Please repeat all of the records, keeping every word unchanged.
[Opening Data records section]
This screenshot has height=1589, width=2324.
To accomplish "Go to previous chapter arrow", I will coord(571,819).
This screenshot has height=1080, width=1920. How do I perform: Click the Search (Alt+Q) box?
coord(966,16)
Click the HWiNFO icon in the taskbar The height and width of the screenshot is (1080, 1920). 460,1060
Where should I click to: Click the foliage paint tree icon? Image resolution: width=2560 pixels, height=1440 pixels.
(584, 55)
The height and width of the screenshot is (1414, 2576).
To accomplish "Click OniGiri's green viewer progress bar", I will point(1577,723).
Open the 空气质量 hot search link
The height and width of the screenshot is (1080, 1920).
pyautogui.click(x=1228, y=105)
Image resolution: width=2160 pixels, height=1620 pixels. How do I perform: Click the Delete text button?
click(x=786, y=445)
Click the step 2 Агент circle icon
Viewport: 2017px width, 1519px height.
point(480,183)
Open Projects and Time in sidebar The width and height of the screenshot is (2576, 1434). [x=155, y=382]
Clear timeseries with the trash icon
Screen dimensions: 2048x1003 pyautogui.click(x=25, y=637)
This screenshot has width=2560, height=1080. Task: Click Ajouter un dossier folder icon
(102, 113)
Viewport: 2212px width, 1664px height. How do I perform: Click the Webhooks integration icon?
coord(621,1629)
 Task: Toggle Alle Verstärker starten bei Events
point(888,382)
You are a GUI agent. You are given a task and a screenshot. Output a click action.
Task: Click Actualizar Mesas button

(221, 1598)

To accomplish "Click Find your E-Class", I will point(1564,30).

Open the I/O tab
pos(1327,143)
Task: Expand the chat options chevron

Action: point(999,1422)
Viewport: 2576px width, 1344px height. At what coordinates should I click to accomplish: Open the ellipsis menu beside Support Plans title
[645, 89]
[Closing Data records section]
• _Problem solution_
This screenshot has height=1589, width=2324.
To accomplish "Go to previous chapter arrow", I will coord(571,819).
This screenshot has height=1080, width=1920. How do I perform: Click the Search (Alt+Q) box?
coord(966,16)
Click the HWiNFO icon in the taskbar The height and width of the screenshot is (1080, 1920). 460,1060
Where should I click to: Click the foliage paint tree icon? Image resolution: width=2560 pixels, height=1440 pixels.
(584, 55)
The height and width of the screenshot is (1414, 2576).
To accomplish "Click OniGiri's green viewer progress bar", I will point(1577,723).
Open the 空气质量 hot search link
The height and width of the screenshot is (1080, 1920).
pyautogui.click(x=1228, y=105)
Image resolution: width=2160 pixels, height=1620 pixels. How do I perform: Click the Delete text button?
click(x=786, y=445)
Click the step 2 Агент circle icon
Viewport: 2017px width, 1519px height.
point(480,183)
Open Projects and Time in sidebar The width and height of the screenshot is (2576, 1434). [x=155, y=382]
Clear timeseries with the trash icon
Screen dimensions: 2048x1003 pyautogui.click(x=25, y=637)
This screenshot has width=2560, height=1080. Task: Click Ajouter un dossier folder icon
(102, 113)
Viewport: 2212px width, 1664px height. How do I perform: Click the Webhooks integration icon?
coord(621,1629)
 Task: Toggle Alle Verstärker starten bei Events
point(888,382)
You are a GUI agent. You are given a task and a screenshot. Output a click action.
Task: Click Actualizar Mesas button

(221, 1598)

To accomplish "Click Find your E-Class", I will point(1564,30).

Open the I/O tab
pos(1327,143)
Task: Expand the chat options chevron

Action: point(999,1422)
Viewport: 2576px width, 1344px height. At what coordinates should I click to accomplish: Open the ellipsis menu beside Support Plans title
[645, 89]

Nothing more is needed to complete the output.